YOUR GOAL: Once the line containing "Bâtiment A des" is located, output it and every line after it through the end of the records, exactly as written and nothing else.

PROVIDED MATERIAL:
[Start of Attachment]

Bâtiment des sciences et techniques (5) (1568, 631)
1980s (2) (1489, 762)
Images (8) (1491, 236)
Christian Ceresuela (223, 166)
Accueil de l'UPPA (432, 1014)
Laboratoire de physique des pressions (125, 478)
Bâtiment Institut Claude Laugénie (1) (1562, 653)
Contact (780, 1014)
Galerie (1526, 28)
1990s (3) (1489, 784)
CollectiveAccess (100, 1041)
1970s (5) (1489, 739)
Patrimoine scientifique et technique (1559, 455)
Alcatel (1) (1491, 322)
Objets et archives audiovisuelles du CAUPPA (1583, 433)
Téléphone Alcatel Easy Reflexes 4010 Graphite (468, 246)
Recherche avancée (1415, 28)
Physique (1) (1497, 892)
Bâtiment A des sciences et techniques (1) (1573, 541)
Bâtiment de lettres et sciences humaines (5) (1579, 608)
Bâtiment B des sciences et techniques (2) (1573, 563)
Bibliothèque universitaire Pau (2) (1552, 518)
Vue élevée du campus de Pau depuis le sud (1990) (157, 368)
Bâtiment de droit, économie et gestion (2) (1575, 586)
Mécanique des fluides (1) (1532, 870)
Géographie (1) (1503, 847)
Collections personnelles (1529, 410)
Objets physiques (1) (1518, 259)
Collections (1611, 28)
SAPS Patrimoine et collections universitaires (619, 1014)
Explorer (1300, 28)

[End of Attachment]

WORKED SOLUTION:
Bâtiment A des sciences et techniques (1) (1573, 541)
Bâtiment de lettres et sciences humaines (5) (1579, 608)
Bâtiment B des sciences et techniques (2) (1573, 563)
Bibliothèque universitaire Pau (2) (1552, 518)
Vue élevée du campus de Pau depuis le sud (1990) (157, 368)
Bâtiment de droit, économie et gestion (2) (1575, 586)
Mécanique des fluides (1) (1532, 870)
Géographie (1) (1503, 847)
Collections personnelles (1529, 410)
Objets physiques (1) (1518, 259)
Collections (1611, 28)
SAPS Patrimoine et collections universitaires (619, 1014)
Explorer (1300, 28)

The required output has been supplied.